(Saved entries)
- Opening Delimiter -

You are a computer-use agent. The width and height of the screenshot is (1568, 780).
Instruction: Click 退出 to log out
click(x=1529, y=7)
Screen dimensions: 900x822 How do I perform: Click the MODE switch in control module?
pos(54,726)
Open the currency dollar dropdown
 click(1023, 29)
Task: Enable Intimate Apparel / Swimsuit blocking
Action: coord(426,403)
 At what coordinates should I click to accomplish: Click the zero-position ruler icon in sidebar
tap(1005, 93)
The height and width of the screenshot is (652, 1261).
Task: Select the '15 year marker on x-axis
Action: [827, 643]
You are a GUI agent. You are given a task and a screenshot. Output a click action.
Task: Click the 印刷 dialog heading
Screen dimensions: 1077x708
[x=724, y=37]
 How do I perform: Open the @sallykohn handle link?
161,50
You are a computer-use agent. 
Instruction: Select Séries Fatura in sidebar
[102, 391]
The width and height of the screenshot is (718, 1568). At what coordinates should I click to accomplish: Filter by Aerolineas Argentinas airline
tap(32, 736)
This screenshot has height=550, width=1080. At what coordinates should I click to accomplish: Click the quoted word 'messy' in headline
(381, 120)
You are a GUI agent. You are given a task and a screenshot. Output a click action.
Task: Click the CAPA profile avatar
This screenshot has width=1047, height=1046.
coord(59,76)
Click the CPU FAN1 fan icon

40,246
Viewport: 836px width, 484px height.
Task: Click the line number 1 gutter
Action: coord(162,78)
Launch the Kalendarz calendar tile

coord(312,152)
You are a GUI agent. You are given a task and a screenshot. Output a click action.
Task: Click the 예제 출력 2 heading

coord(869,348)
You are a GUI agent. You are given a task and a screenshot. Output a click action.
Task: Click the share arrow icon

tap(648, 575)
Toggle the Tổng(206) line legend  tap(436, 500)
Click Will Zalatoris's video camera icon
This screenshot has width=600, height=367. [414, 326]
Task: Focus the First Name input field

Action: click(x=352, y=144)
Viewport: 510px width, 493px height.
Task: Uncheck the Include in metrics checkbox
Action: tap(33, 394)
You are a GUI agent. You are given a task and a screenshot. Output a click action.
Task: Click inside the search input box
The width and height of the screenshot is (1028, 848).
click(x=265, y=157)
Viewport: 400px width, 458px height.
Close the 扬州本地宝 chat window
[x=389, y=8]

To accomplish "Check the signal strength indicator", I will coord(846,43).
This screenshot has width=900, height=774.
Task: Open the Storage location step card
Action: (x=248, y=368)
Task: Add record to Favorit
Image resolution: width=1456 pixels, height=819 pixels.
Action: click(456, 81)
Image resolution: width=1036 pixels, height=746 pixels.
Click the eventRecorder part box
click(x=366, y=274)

- Closing Delimiter -

### Work request
Each entry above is to be printed again exactly.

### Written reply
You are a computer-use agent. The width and height of the screenshot is (1568, 780).
Instruction: Click 退出 to log out
click(x=1529, y=7)
Screen dimensions: 900x822 How do I perform: Click the MODE switch in control module?
pos(54,726)
Open the currency dollar dropdown
 click(1023, 29)
Task: Enable Intimate Apparel / Swimsuit blocking
Action: coord(426,403)
 At what coordinates should I click to accomplish: Click the zero-position ruler icon in sidebar
tap(1005, 93)
The height and width of the screenshot is (652, 1261).
Task: Select the '15 year marker on x-axis
Action: [827, 643]
You are a GUI agent. You are given a task and a screenshot. Output a click action.
Task: Click the 印刷 dialog heading
Screen dimensions: 1077x708
[x=724, y=37]
 How do I perform: Open the @sallykohn handle link?
161,50
You are a computer-use agent. 
Instruction: Select Séries Fatura in sidebar
[102, 391]
The width and height of the screenshot is (718, 1568). At what coordinates should I click to accomplish: Filter by Aerolineas Argentinas airline
tap(32, 736)
This screenshot has height=550, width=1080. At what coordinates should I click to accomplish: Click the quoted word 'messy' in headline
(381, 120)
You are a GUI agent. You are given a task and a screenshot. Output a click action.
Task: Click the CAPA profile avatar
This screenshot has width=1047, height=1046.
coord(59,76)
Click the CPU FAN1 fan icon

40,246
Viewport: 836px width, 484px height.
Task: Click the line number 1 gutter
Action: coord(162,78)
Launch the Kalendarz calendar tile

coord(312,152)
You are a GUI agent. You are given a task and a screenshot. Output a click action.
Task: Click the 예제 출력 2 heading

coord(869,348)
You are a GUI agent. You are given a task and a screenshot. Output a click action.
Task: Click the share arrow icon

tap(648, 575)
Toggle the Tổng(206) line legend  tap(436, 500)
Click Will Zalatoris's video camera icon
This screenshot has width=600, height=367. [414, 326]
Task: Focus the First Name input field

Action: click(x=352, y=144)
Viewport: 510px width, 493px height.
Task: Uncheck the Include in metrics checkbox
Action: tap(33, 394)
You are a GUI agent. You are given a task and a screenshot. Output a click action.
Task: Click inside the search input box
The width and height of the screenshot is (1028, 848).
click(x=265, y=157)
Viewport: 400px width, 458px height.
Close the 扬州本地宝 chat window
[x=389, y=8]

To accomplish "Check the signal strength indicator", I will coord(846,43).
This screenshot has width=900, height=774.
Task: Open the Storage location step card
Action: (x=248, y=368)
Task: Add record to Favorit
Image resolution: width=1456 pixels, height=819 pixels.
Action: click(456, 81)
Image resolution: width=1036 pixels, height=746 pixels.
Click the eventRecorder part box
click(x=366, y=274)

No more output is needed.